My friend was going to draw a Pokemon every day of the month but kinda died out on the idea. I want to copy her idea but instead, I'm going to draw a different Tolkien character every day. Hopefully I can redesign some of the ones I already drew, complete a few, and maybe have enough time to make some totally new ones. Even if I'm not totally proud of the drawing I want to upload them! Don't let me forget haha.
update: 30 day challenge is going strong but due to long day and a cut on my finger Orome is nothing more than a doodled sketch. I'm gonna work on Varda but the whole bunch plus this weekend may not be uploaded until later. I assure whoever the hell cares to even read this that stuff is getting done on the day I assigned it no matter how terrible it is. Now to shove my dog off my bed so I can draw then sleep.
Update Feb 2, 2012,
School is going well! Father not so much. I finished the 30 day challenge ! I"m so proud of myself. Although most of it is just sketches of faces (and a couple days are dumb looking stick figures because i was too tired) I still DID it.
It occured to me that I'm in the 100 theme challenge group and haven't finished the challenge. I attempted a Naruto themed one a while ago in a sketchbook and as much as I love it, I'm not really interested enough in it to continue it. I figured now, since i just designed 30 Tolkien characters from The Silmarillion and have many more to create, I should work on getting comfortable drawing and re-drawing these characters by doing the 100 theme challenge! Wooters. So that's my next order of business (on top of school work). I also joined a group called Arda-inspired and as a noob I can't figure out how to get back to the page unless they post me a journal entry and I can't tag them e.e. Anyway, it's all about fanart and fanfiction and i"m super stoked because I am dying to fill in the blank spaces of the book with well written fanfictions. I'm excited to possibly introduce my 3 OCs to the world...the ones that are so well guarded and hidden that most people don't know even exist. So yay!

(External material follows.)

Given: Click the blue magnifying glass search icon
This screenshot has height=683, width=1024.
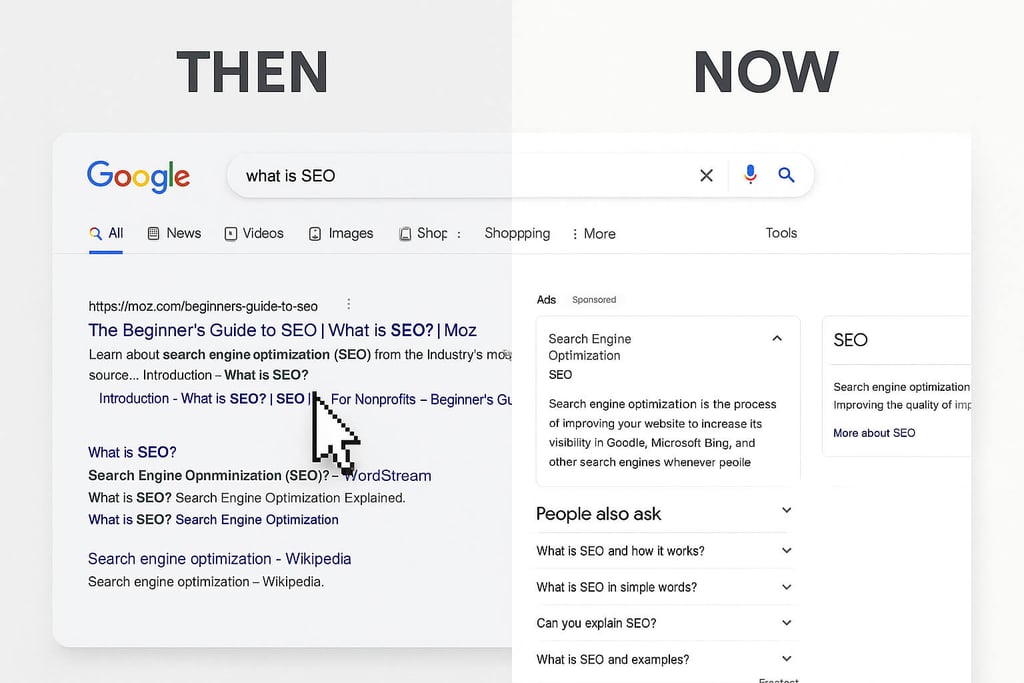Looking at the screenshot, I should [x=786, y=175].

I'm going to see a counselor next Wednesday about my poor relationship with my father. I'm going to see if there's a way I can let go of the crap from my childhood and try to treat my father like a normal human being instead of the bully he was/still is. If I can start treating him with respect it should change how I get treated but it physically pains me to consider the idea...however, I'm hoping I can talk myself through it. Well if anyone reads this...haha I will at some point upload the rest of the 30 day challenge to prove that I finished it, and begin that 100 theme challenge!